» SELECTED PASSAGE:
- - -

Monday, February 29, 2016

Hivey Hilde After Hours

It's happened to me before. Some of my friends say they have this  problem all the time. For varying reasons, aches, pains, worries, people are awake at odd hours. I have not often been cursed with this afflicton. In fact, just the opposite. I can usually fall asleep almost anywhere, anytime. Not so for the last several weeks.

I'm told this causes problems with growth hormones. That would partly explain the ever shrinking senior frame. Mental capacity declines with lack of sleep. Again, explains a lot.

Perhaps it was the excitement of what was surely our first snow and being able, even at this age, to create as snow person with my daughter last week. Perhaps it's the latest drug that's been added to my arsenal. Or maybe, it's the mysterious spots which have been annoyingly itchy on my body. Who knows? For whatever reason, I'm awake. I tossed and turned for an hour before admitting defeat.

Screens aren't supposed to help with insomnia, I disagree. There's something soothing about being able to sit here and spew the weird and crazy thoughts that go through my head at three a.m. I suppose there are other options...warm milk, sleepy time tea, Tylenol PM (wait...already took two), reading the latest night stand novel. But I opt for this...a blog after midnight.

Thus far, the months of January and February 2016 have been interesting if nothing else. On the second day of the year, I developed an unusual and horrifying affliction which looked something akin to the Otrivin cartoon eye ad.

For no reason of which I was aware, my eyes swelled beyond anything imaginable. Lids and bottoms were red, purple, puffy, itchy, wrinkly and just plain scary. I've searched on the internet but have as yet to find a photo of anyone's eyes as hideous as mine were.

They got uglier and itchier with each day until I was ready to rip them out of my head. I thought this was the worst of it until I developed spots on my arms...hives no less. Then I got spots on my legs, my torso and probably on my scalp.Very uncomfortable. No amount of allergy medicine or eye drops seemed to diminish the problem. I couldn't go out, but when I had to, makeup almost made the look more frightening.

As always, when something happens to us at this age, we wonder whether this is it. Will this be the thing that eventually kills me? I hadn't thought that way about these hives, not until a couple of nights ago. My first waking was accompanied by moaning and groaning (mine), sore joints that felt as though someone was dousing them in acid, ankles that could only have been garotted, a stiff jaw (teeth clenching), and shaking, even shivering. I drifted off briefly only to wake up again with a stomach pain that said, "You haven't eaten in a week." Only problem was that I had.

Tonight, my entire body was covered in hives. I could barely walk and lying down to sleep was unimaginable. I can only deduce that trying to recline in a nest of fire ants might produce a similar effect. In order to avoid having my bed combust, I got up and am here.


Now as I sit, I'm wondering how much I'm shrinking from lack of sleep. Wondering how much my mental capacity will decline from the same problem. Wondering whether this is it, or whether there's a simple explanation for two months of hives. Hopefully, I'll find out soon.

On the bright side, being housebound is helping me organize things...a start. It also is helping me realize that I can't die yet. This is all too much of a nightmare to foist upon unsuspecting relatives. I hope at least that some of my silliness gives them a laugh or two as they deal with all my junk.

- - -

» GIVEN DATA:
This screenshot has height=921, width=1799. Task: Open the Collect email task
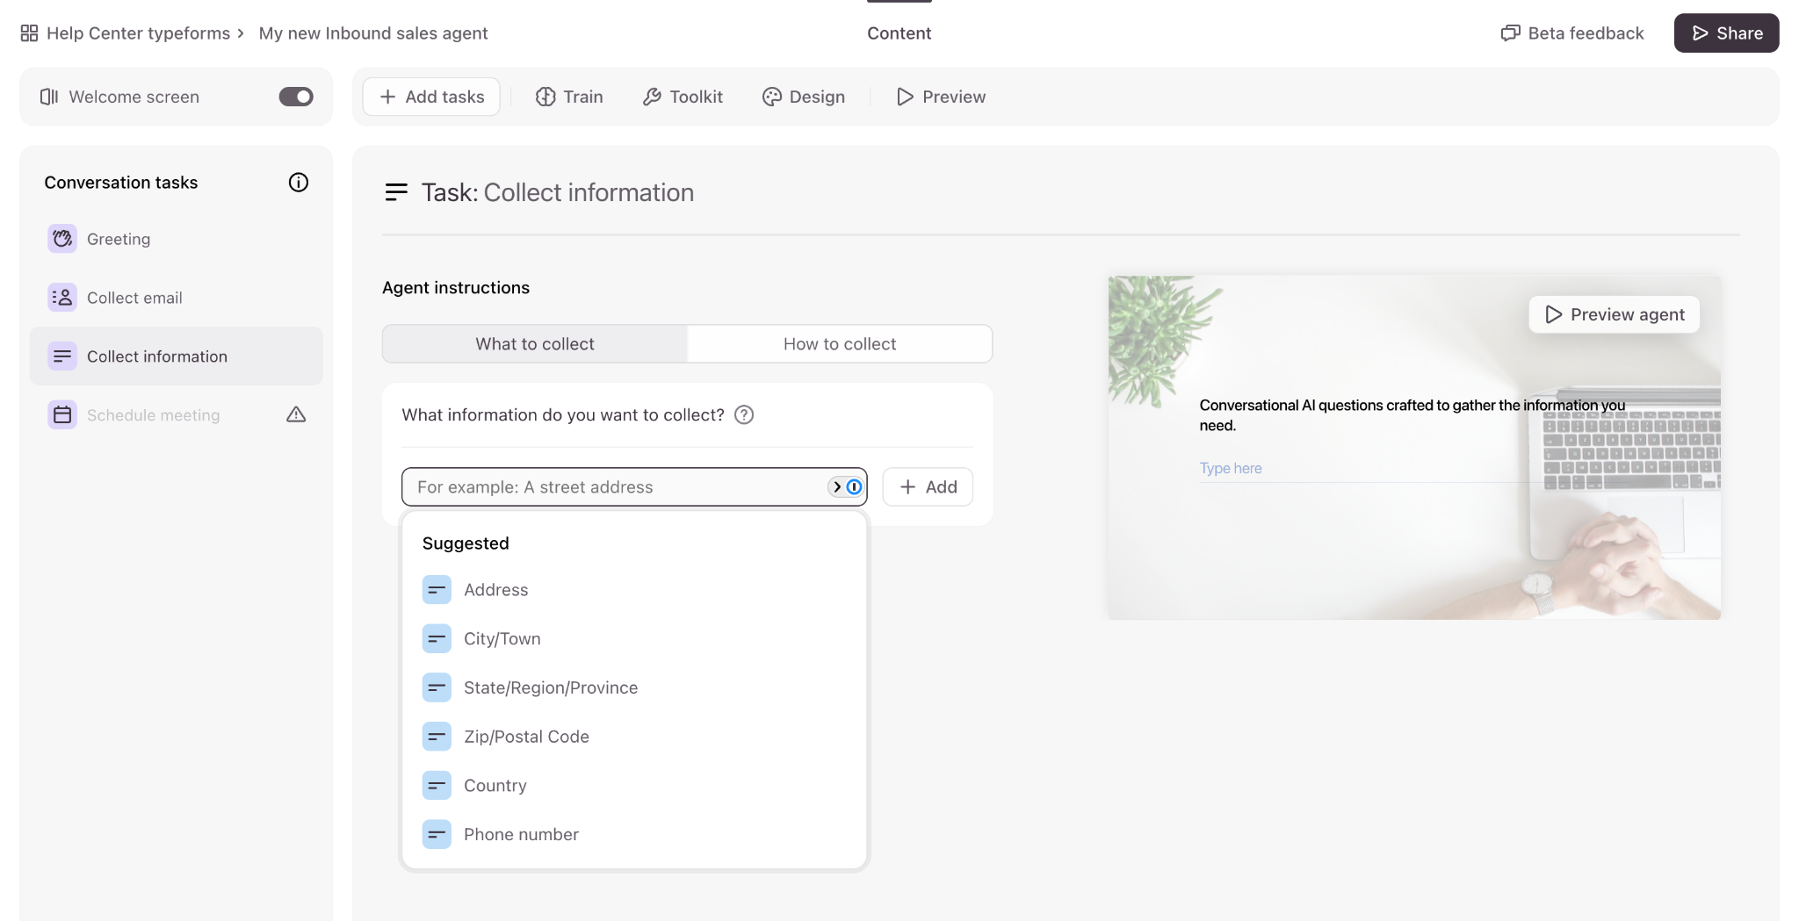(134, 298)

- - -

» WORK TO COMPLETE:
- a) In the blog post above, what did the writer make with a daughter the week before?
- b) Please sum up the blog post above in two sentences.

» ANSWERS PROVIDED:
- a) A snow person.

- b) After weeks of sleeplessness, the writer gets up after midnight and writes a blog instead of trying warm milk, tea or a novel. Since the second day of 2016, swollen, itchy eyes and then hives spreading over the whole body have not responded to allergy medicine or eye drops, leaving the writer housebound and hoping to find out soon whether there is a simple explanation.